Patient-Specific CNN-RNN for Wheeze and Crackle Detection with 4× Memory Savings

2025-09-09 17:26:15

:::info Authors:

(1) Jyotibdha Acharya (Student Member, IEEE), HealthTech NTU, Interdisciplinary Graduate Program, Nanyang Technological University, Singapore;

(2) Arindam Basu (Senior Member, IEEE), School of Electrical and Electronic Engineering, Nanyang Technological University, Singapore.

:::

Table of Links

Abstract and I Introduction

II. Materials and Methods

III. Results and Discussions

IV. Conclusion and References

\ Abstract—The primary objective of this paper is to build classification models and strategies to identify breathing sound anomalies (wheeze, crackle) for automated diagnosis of respiratory and pulmonary diseases. In this work we propose a deep CNN-RNN model that classifies respiratory sounds based on Melspectrograms. We also implement a patient specific model tuning strategy that first screens respiratory patients and then builds patient specific classification models using limited patient data for reliable anomaly detection. Moreover, we devise a local log quantization strategy for model weights to reduce the memory footprint for deployment in memory constrained systems such as wearable devices. The proposed hybrid CNN-RNN model achieves a score of 66.31% on four-class classification of breathing cycles for ICBHI’17 scientific challenge respiratory sound database. When the model is re-trained with patient specific data, it produces a score of 71.81% for leave-one-out validation. The proposed weight quantization technique achieves ≈ 4× reduction in total memory cost without loss of performance. The main contribution of the paper is as follows: Firstly, the proposed model is able to achieve state of the art score on the ICBHI’17 dataset. Secondly, deep learning models are shown to successfully learn domain specific knowledge when pre-trained with breathing data and produce significantly superior performance compared to generalized models.

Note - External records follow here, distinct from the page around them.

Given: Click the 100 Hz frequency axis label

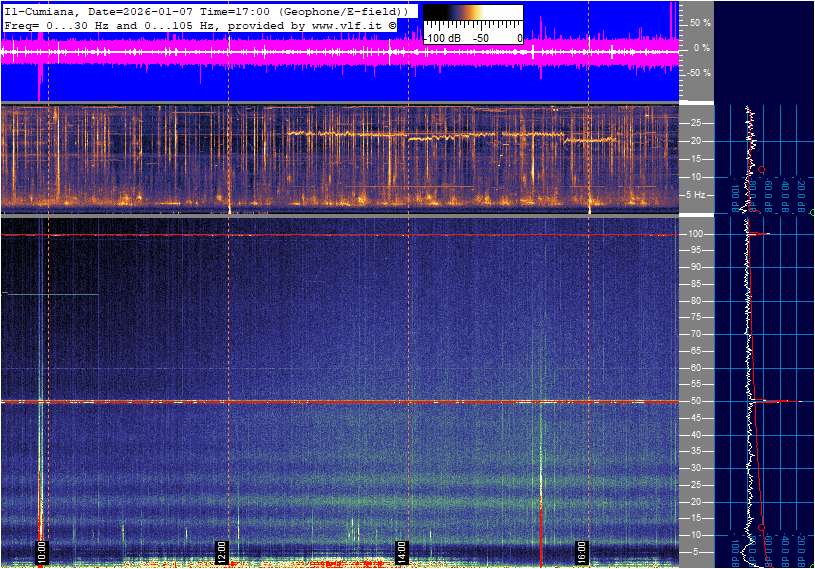Looking at the screenshot, I should 694,234.
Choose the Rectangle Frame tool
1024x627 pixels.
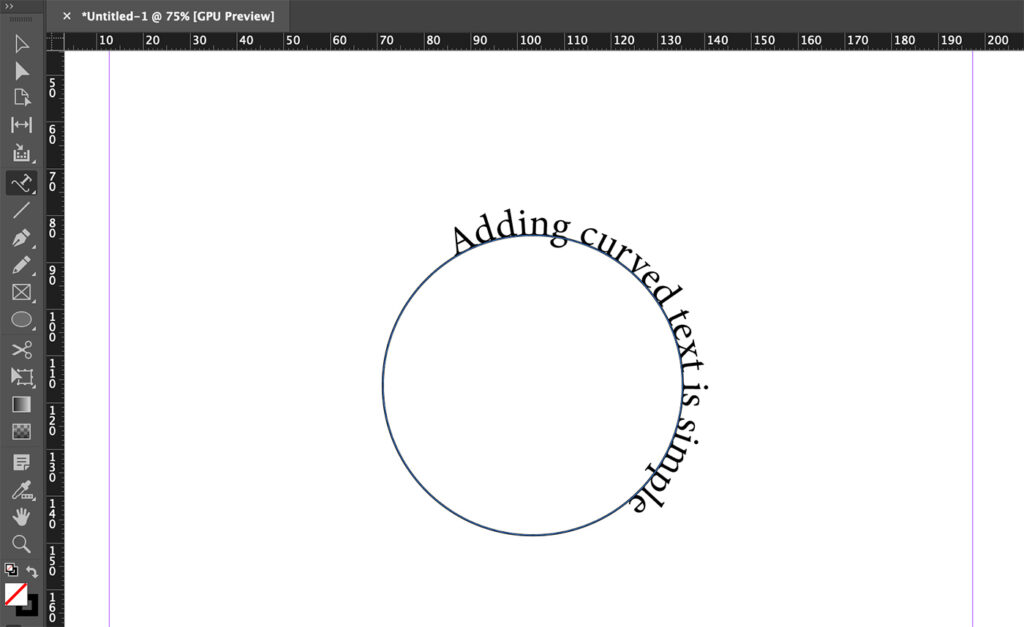[x=22, y=293]
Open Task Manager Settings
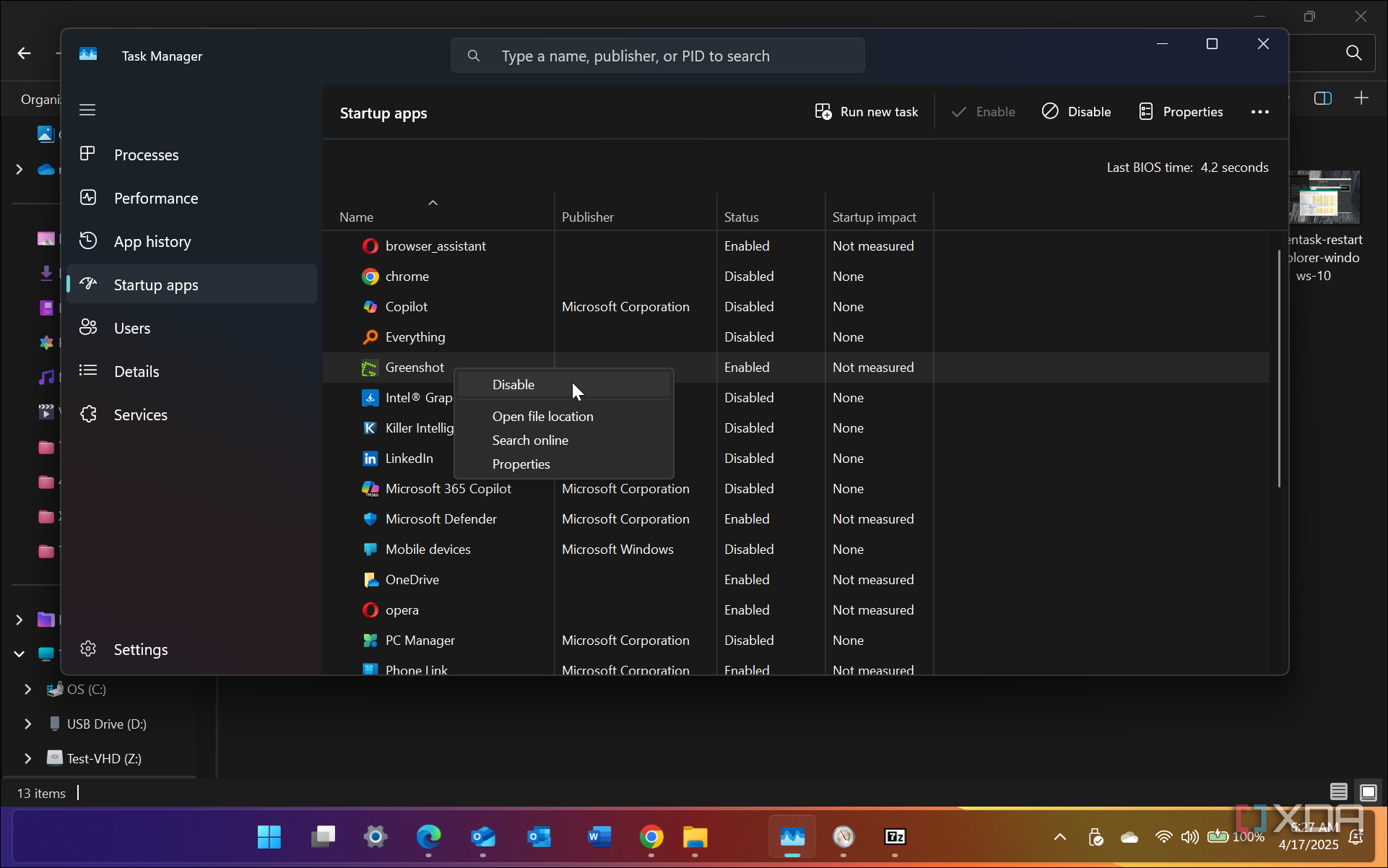1388x868 pixels. [140, 650]
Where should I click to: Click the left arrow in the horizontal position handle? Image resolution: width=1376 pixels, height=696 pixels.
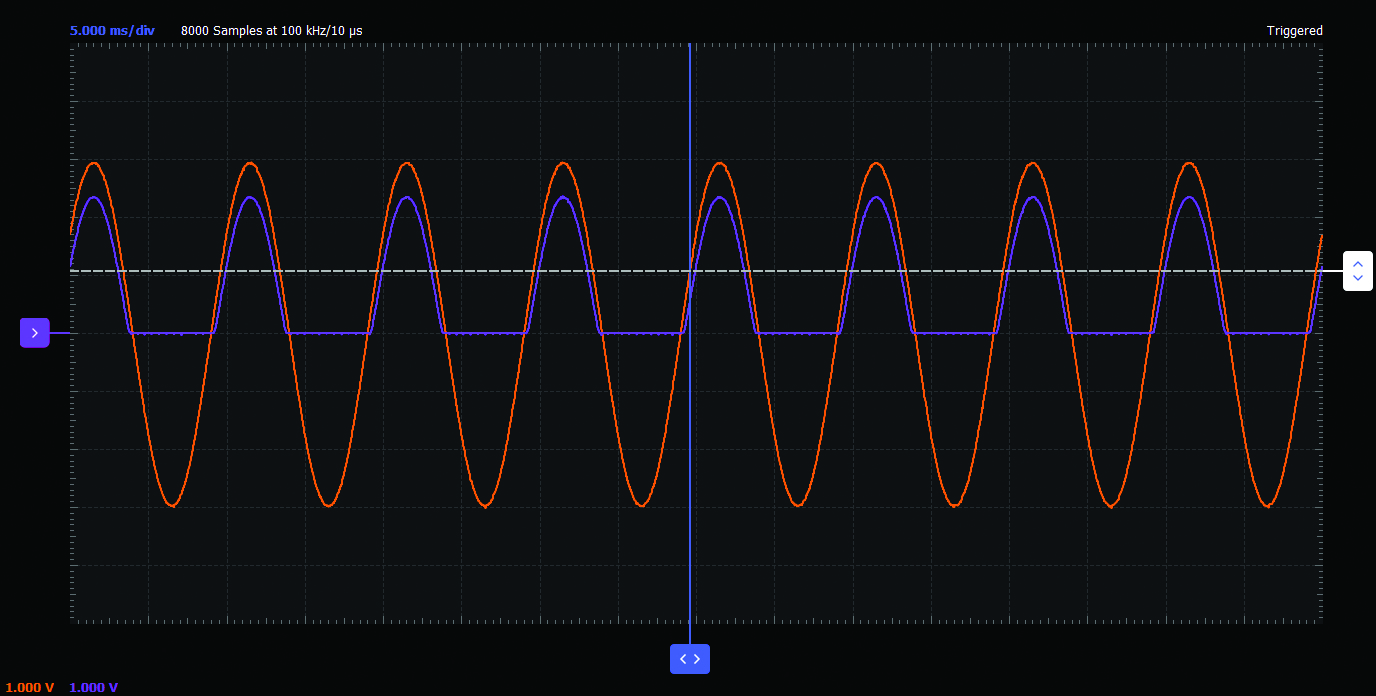coord(683,659)
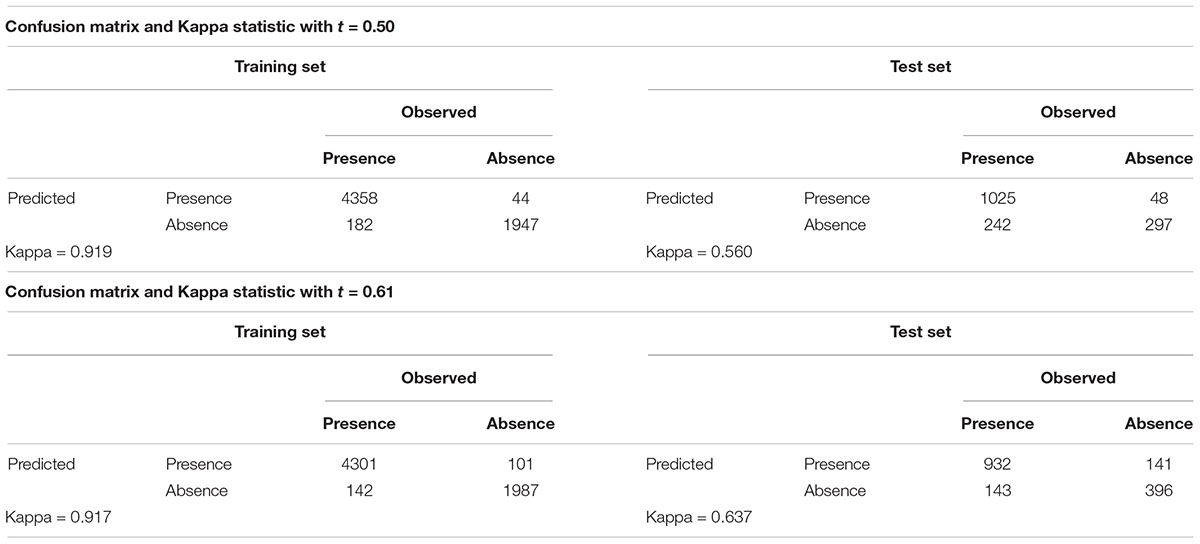Select the value 242 in test set
Image resolution: width=1200 pixels, height=544 pixels.
[997, 225]
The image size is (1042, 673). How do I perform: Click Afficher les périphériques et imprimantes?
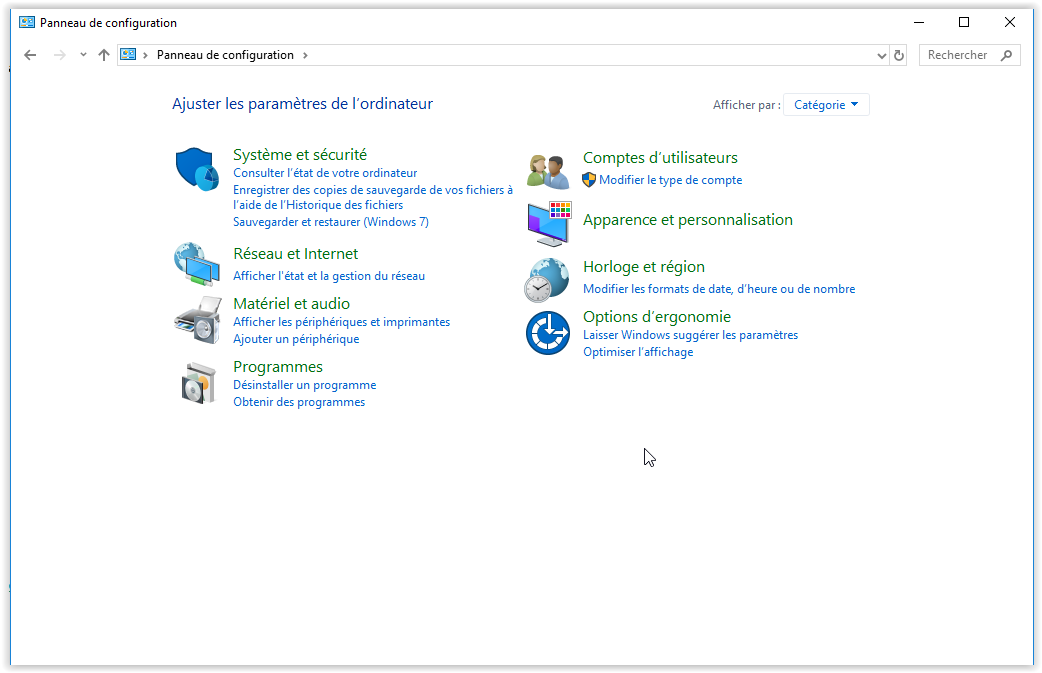click(341, 322)
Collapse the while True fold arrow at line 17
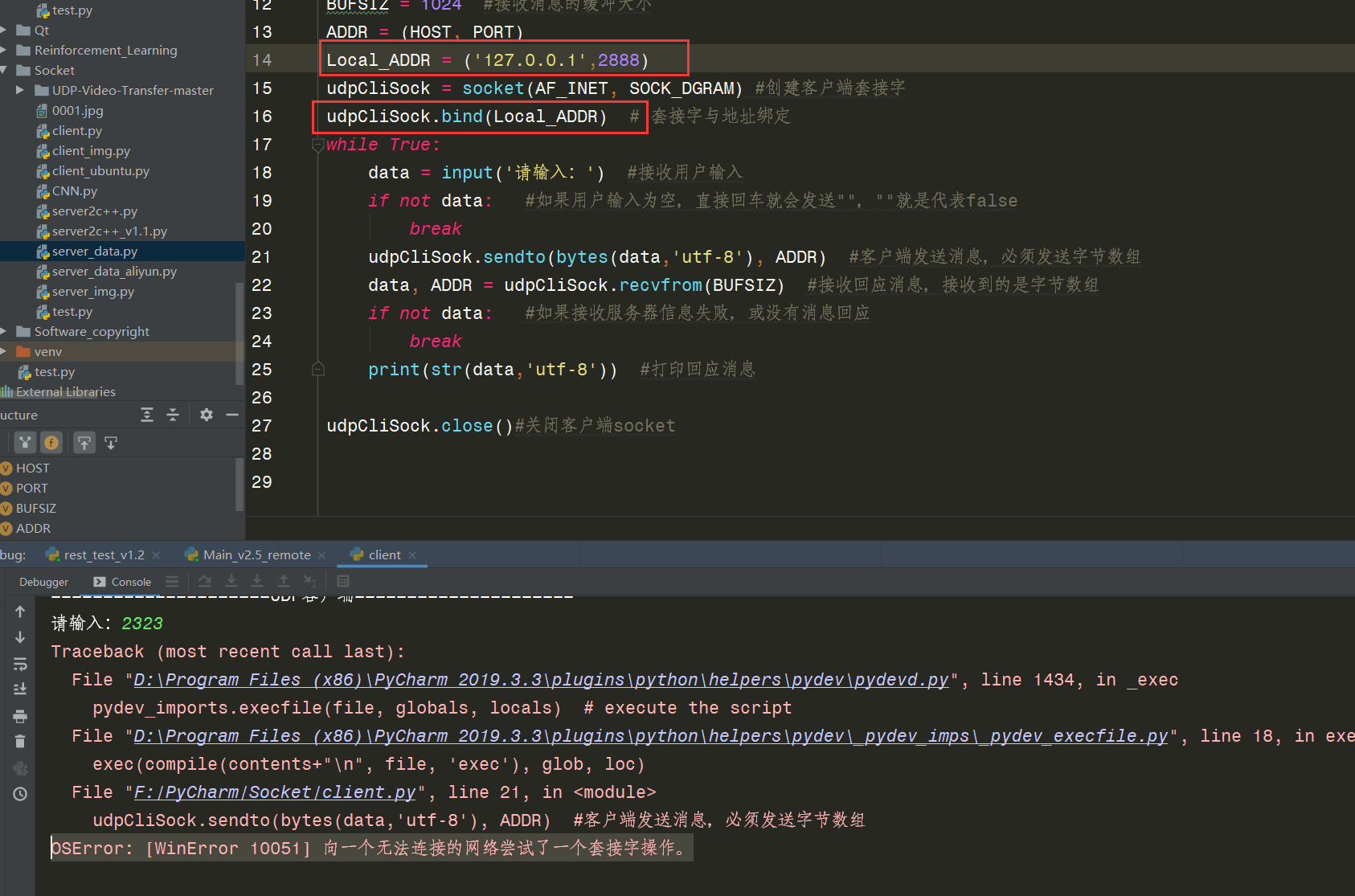1355x896 pixels. tap(318, 145)
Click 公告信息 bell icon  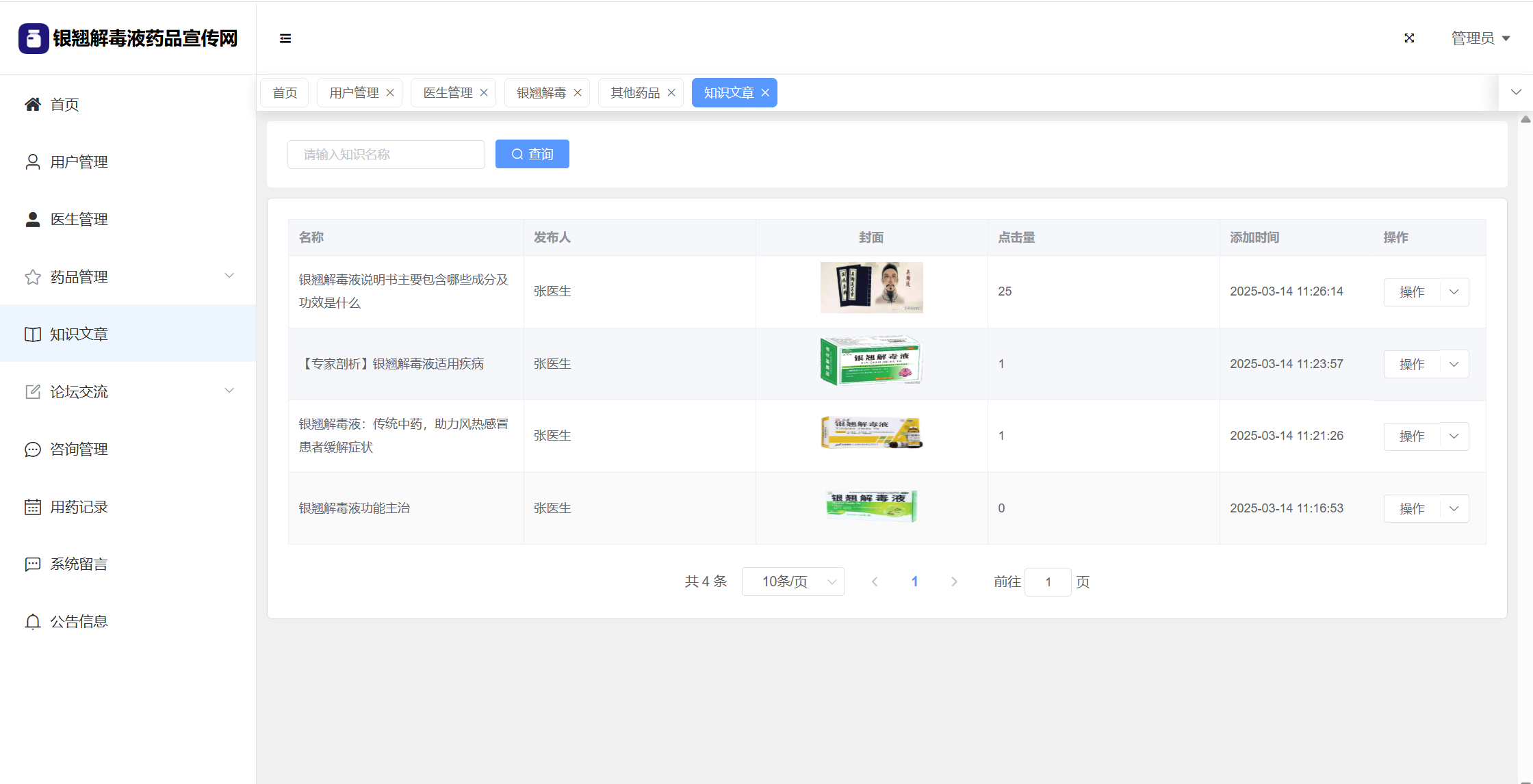point(32,622)
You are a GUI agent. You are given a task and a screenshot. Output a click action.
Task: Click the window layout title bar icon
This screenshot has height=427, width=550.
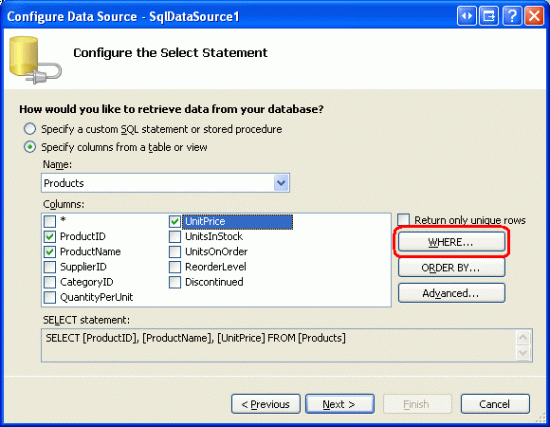click(x=489, y=16)
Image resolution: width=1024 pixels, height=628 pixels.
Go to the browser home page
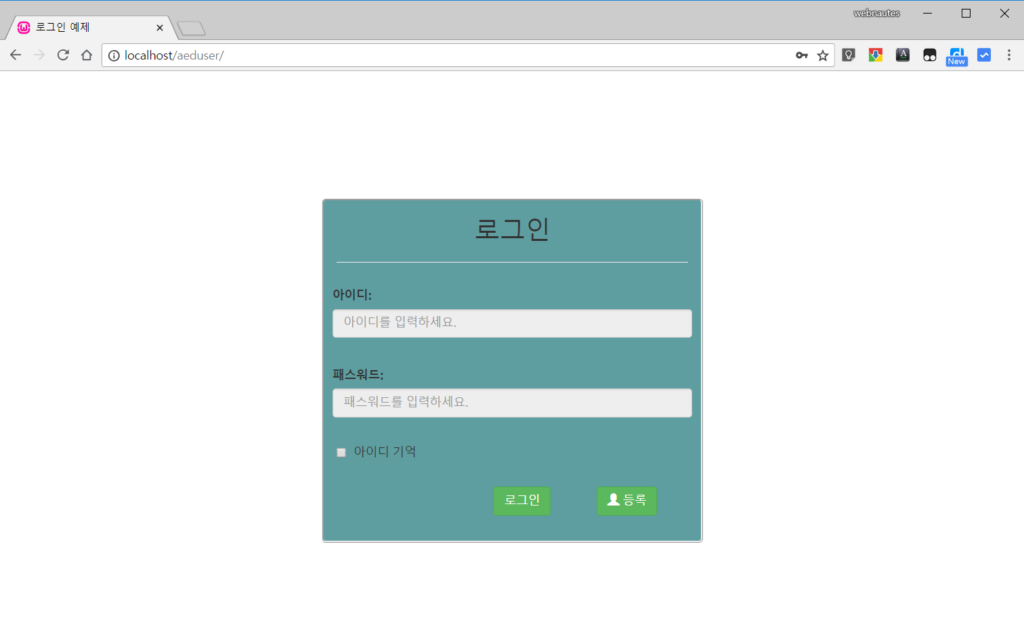[87, 55]
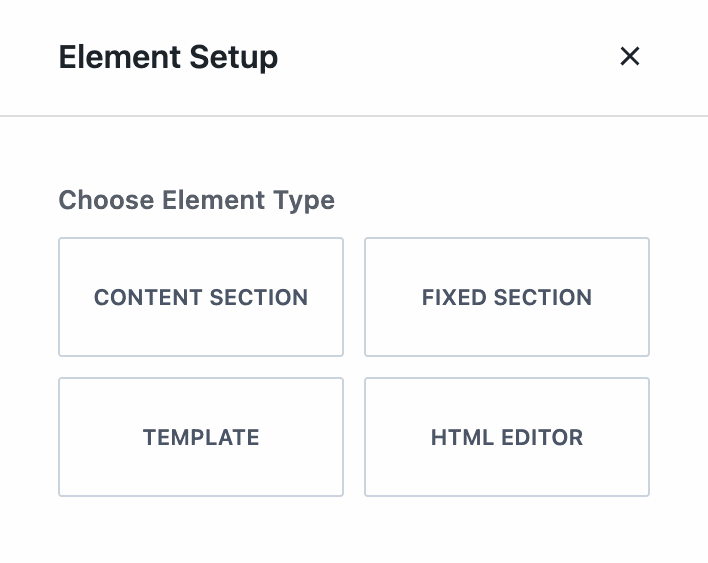Screen dimensions: 708x563
Task: Open the HTML EDITOR option
Action: coord(507,437)
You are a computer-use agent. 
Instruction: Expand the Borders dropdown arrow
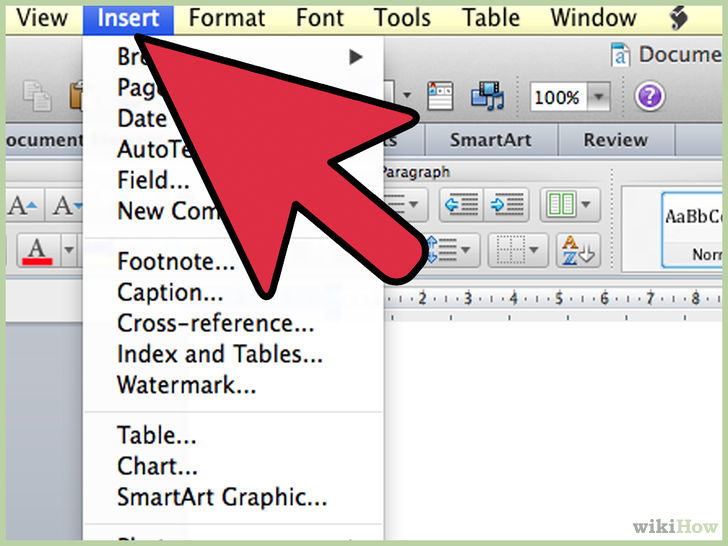pyautogui.click(x=535, y=248)
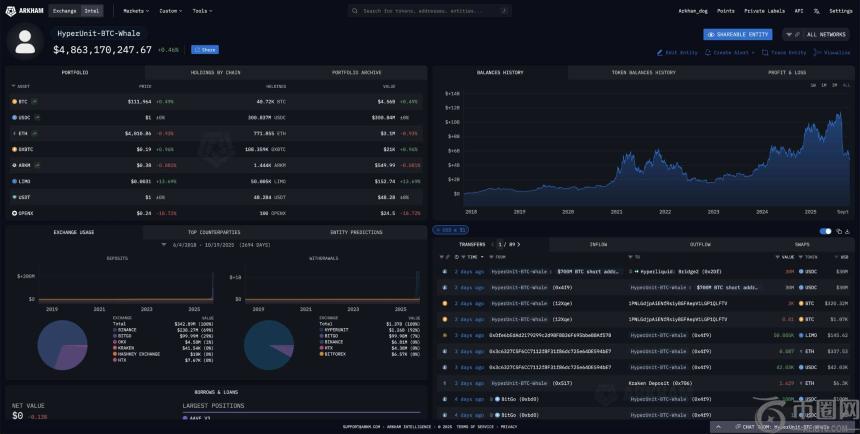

Finally, local log quantization of trained weights is shown to be able to reduce the memory requirement significantly. This type of patient-specific re-training strategy can be very useful in developing reliable long-term automated patient monitoring systems particularly in wearable healthcare solutions.

\

I. INTRODUCTION

Two most clinically significant lung sound anomalies are wheeze and crackle. Wheeze is a continuous high pitched adventitious sound that results from obstruction of breathing airway. While normal breathing sounds have majority of their energy concentrated in 80-1600Hz [1], wheeze sounds have been shown to be present in the frequency range 100Hz2KHz. Wheeze is normally associated with patients suffering from asthma, chronic obstructive pulmonary disease (COPD) etc. Crackles are explosive and discontinuous sounds present during inspiratory and expiratory parts of breathing cycle with a significantly smaller duration compared to the total breathing cycle. Crackles have been associated with obstructive airway diseases and interstitial lung diseases [2].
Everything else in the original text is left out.